Ten years ago on Monday, the Seattle Sonics died.
That’s how former Mayor Greg Nickels remembers July 18, 2006 — the sale of the city’s NBA team to an out-of-state investment group.
“The day that they were sold to the folks from Oklahoma City, they were gone,” he said. “There were a lot of efforts by the city, state and county to try and figure something out, but it was very clear that the new owners were intent to take them away.”
Nickels had been working with the previous Sonics owners on a deal to renovate the team’s home at KeyArena when news of the transaction broke on a Tuesday summer morning.
“It was a total surprise,” he said. “We got maybe a few minutes heads up before the press conference. That was it.”
That afternoon, the team organized a news conference at its Furtado Center training facility to announce the $350 million sale of the Sonics and WNBA’s Storm by Howard Schultz and the Basketball Club of Seattle to Clay Bennett and the Professional Basketball Club LLC based in Oklahoma City.
The Sonics’ 1979 NBA and the Storm’s 2004 WNBA title trophies sat on opposite ends of a dais while green and gold balloons were tied to sneakers.
They dressed up the day to make it feel like a celebration, but for Sonics fans it felt like the death of the beloved franchise with deep roots to the city dating to 1967.
“It was uncomfortable,” said Wally Walker, former Sonics president and minority owner. “Not because anything that anybody said or that wasn’t right at that time — it seemed like all good intentions — it just didn’t feel right. There was a gut feeling that it wasn’t right.
“Everybody was trying to do what they thought was right. But it wasn’t the right setting. Of course we know that now.”
The previous week, Walker had been enjoying a family vacation in France when negotiations finalized on the sale of the Sonics and Storm. He was among the dissenting group on the nine-member executive board of the Basketball Club of Seattle that voted 5-4 to sell.
Three days later, the team made the announcement public.
“We had a meeting with employees that morning, then there was a press conference in the afternoon,” Walker said. “Again, surreal is a fine description of it. The announcement was made and the reaction was as I expected.
“The local team gets sold to out-of-towners, (and) you can’t help to not be skeptical and suspicious. That’s justified in hindsight.”
The day Bennett, who did not return messages seeking comment for this story, took possession of the Sonics and Storm, he expressed a commitment to keep the teams in Seattle.
Many were skeptical.
“I never thought for a second that the Oklahoma group was committed to keeping the team in Seattle,” former city councilman Peter Steinbrueck said. “And I wasn’t the only one who took that view. The guy (Bennett) was dubious in character in the first place and didn’t seem to be a straight shooter.

--- DATASET ENTRIES ---
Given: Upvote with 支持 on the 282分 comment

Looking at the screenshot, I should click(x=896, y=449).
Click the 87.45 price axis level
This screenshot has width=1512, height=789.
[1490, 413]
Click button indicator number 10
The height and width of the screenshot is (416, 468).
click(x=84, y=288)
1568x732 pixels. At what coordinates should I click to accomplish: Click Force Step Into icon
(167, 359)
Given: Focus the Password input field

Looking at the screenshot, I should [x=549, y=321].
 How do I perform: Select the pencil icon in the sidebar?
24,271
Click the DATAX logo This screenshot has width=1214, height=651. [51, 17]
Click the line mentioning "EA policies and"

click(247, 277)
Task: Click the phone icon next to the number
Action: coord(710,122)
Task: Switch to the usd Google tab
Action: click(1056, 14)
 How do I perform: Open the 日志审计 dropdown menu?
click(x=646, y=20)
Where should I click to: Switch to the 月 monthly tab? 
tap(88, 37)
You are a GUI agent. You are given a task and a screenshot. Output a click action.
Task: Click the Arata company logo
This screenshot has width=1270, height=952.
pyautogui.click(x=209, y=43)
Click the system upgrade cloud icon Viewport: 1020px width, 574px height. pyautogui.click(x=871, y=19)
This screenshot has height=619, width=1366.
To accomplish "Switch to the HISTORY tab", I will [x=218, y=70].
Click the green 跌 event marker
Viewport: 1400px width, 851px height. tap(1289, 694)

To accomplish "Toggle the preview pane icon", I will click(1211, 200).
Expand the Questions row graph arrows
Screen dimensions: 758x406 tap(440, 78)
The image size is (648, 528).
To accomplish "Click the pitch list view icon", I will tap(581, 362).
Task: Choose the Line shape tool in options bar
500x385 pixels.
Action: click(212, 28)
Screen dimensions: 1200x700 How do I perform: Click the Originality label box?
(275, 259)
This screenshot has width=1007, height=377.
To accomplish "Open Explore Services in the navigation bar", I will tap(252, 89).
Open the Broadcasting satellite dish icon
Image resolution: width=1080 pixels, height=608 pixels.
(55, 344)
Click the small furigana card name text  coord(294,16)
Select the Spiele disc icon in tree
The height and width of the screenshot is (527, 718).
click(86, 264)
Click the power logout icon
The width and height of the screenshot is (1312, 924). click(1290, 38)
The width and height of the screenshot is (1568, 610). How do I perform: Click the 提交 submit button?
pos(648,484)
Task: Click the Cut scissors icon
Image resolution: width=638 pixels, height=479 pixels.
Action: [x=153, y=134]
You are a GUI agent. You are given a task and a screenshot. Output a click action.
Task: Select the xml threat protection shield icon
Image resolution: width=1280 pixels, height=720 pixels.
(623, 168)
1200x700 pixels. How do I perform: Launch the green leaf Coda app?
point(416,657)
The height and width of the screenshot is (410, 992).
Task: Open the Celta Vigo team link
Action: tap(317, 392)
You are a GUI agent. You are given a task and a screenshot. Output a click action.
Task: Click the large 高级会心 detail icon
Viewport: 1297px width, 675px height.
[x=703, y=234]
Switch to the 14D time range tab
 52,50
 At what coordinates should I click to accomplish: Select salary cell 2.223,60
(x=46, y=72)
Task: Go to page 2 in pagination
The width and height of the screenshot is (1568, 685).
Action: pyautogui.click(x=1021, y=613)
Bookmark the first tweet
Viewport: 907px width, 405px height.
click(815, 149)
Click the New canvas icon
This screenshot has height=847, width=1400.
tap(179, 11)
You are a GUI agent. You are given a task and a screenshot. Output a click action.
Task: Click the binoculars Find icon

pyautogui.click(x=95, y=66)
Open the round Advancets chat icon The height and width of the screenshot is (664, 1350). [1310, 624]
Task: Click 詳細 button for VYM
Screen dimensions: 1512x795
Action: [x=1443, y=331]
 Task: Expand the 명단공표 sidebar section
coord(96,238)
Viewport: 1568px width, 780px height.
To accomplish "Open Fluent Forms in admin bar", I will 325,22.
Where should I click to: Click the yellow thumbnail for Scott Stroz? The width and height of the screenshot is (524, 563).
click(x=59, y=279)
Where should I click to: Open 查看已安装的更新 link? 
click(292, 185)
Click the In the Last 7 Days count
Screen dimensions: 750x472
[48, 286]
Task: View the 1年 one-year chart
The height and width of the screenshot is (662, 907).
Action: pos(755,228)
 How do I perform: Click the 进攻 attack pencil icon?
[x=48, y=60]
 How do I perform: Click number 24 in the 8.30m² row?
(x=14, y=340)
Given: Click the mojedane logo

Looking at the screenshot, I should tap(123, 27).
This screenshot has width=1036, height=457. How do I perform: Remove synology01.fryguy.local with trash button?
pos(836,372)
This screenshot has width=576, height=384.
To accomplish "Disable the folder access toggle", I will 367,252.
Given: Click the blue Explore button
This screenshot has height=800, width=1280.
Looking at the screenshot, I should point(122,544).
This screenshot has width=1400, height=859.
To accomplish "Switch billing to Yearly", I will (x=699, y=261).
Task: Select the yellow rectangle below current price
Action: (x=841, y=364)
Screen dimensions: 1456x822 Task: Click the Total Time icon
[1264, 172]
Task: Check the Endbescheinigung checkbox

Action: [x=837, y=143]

--- PROBLEMS TO WORK ON ---
A. According to the article about the Sonics sale, how did the executive board of the Basketball Club of Seattle vote on selling the teams?
B. Write the next part of the article about the Sonics sale, picking up after its last sentence.
The rows have nothing to do with the article about the Sonics sale.

--- RESULTS ---
A. The nine-member board voted 5-4 to sell.

B.
“And why would (someone from Oklahoma City) want to keep the team in Seattle? It didn’t make sense then, and looking back now you still ask the same question — why did (the Schultz-ownership group) sell to guys from out of the state?”
On his last day as Sonics majority owner, Schultz ceremoniously handed Bennett a No. 1 Sonics jersey before citing the difficulties in securing an arena-upgrade deal as reason for the sale.
“In the last two years, it has become very obvious that despite all our individual and collective efforts, we were not able to get to a solution,” Schultz said amid boos from a smattering of angry fans in an audience that included solemn team employees and media. “I honestly believe this group wants to stay in Seattle. Moving the team is not their intent.”
The Starbucks CEO sounded deflated and defeated, which was a stark contrast to the energetic and enthusiastic Sonics fan-turned-owner who often called Seattle’s NBA team a public trust.
In 2001, when he bought the Sonics from Barry Ackerley for $200 million, Schultz fantasized about changing the NBA’s business model and bridging the gap between the sport’s million-dollar players and working-class fans.
However, five years later he’d grown weary of pro sports after acrimonious contract negotiations with star players Gary Payton and Rashard Lewis and the team’s inability to rekindle the heydays of the 1990s and the ‘79 championship.
Schultz, who did not return messages seeking comment for this story, had also been dismayed by the resistance from Seattle voters, the city council and state legislature against the team’s push for a $220 million KeyArena renovation largely financed by the public.
Schultz and his group of owners claimed to have lost $60 million and blamed their lease deal, which required the team to split luxury-suite and concession revenue with the city.
With two years remaining on the lease, Schultz sold the teams for a reported $80 million profit.
“I thought it was a bad move,” said former Seattle Council President Nick Licata, who angered Sonics fans with statements that the team’s departure would have little impact on Seattle. “He was selling the team based on a very narrow profit advantage.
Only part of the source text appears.